Task objective ▸ According to the passage on Applied InterPlay, who created InterPlay?

[[ Selected text open ]]

Sheila Collins:  We have a term called “Applied InterPlay.”  In the beginning, InterPlay was an art-based system created by two dancing ministers and those of us who collected around them were using the tools for our own growth and amusement. Then we started taking the InterPlay creativity tools into different communities, organizations, and agencies.

Those of us in the Body Wisdom Office (headquarters of InterPlay) have some concept of what InterPlay can add to an agency, and the agency knows what their people need. When you bring these entities together, it is very exciting. Something occurs that neither the agency nor InterPlay could do by themselves.

In Atlanta, these girls and women who have survived being trafficked are trying to get GEDs and job interviews. These goals are tough, especially when you are a felon (Many sex-trafficked women have been charged with prostitution and may have committed other crimes as a result of their situations). These survivors need more confidence, and some of that comes from “re-storying” their stories. Through InterPlay, what we’ve done is find a playful way to explore our own history and our own stories. And one of the Atlanta agencies working with women who have been sex-trafficked identified “re-storying” as something that would helpful to these women.

[[ Selected text closed ]]
[[ Exercise data open ]]

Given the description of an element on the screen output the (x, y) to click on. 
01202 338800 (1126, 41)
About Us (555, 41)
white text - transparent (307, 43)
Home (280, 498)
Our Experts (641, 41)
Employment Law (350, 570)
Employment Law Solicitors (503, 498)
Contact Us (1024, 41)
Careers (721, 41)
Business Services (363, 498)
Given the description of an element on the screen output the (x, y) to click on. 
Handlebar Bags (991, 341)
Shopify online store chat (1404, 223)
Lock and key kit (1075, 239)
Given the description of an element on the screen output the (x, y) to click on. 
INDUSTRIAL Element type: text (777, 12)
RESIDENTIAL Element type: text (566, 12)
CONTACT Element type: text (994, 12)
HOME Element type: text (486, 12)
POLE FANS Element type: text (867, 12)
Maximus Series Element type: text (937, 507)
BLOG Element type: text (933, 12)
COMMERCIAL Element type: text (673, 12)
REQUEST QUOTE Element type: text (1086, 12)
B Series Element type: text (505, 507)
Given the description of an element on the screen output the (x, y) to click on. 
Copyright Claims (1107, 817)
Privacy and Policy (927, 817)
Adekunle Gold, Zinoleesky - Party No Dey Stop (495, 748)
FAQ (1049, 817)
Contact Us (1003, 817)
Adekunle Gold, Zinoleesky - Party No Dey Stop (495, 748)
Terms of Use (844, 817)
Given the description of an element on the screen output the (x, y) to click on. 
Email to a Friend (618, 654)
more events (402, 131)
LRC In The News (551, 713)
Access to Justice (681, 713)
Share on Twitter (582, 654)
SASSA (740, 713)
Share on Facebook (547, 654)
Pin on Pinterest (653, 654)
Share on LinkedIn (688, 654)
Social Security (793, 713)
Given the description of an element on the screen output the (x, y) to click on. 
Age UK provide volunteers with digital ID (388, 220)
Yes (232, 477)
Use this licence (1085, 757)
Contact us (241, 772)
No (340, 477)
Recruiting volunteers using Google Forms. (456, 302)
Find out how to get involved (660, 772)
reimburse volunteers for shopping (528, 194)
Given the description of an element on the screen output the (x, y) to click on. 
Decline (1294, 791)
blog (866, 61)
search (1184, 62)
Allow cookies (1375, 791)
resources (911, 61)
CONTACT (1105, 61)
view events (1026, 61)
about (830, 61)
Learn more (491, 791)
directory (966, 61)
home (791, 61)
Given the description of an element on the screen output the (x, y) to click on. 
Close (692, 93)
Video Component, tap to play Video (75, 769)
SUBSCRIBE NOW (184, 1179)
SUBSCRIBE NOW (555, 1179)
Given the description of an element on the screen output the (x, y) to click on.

[[ Exercise data closed ]]

Solution for this task ▸ Two dancing ministers created InterPlay as an art-based system.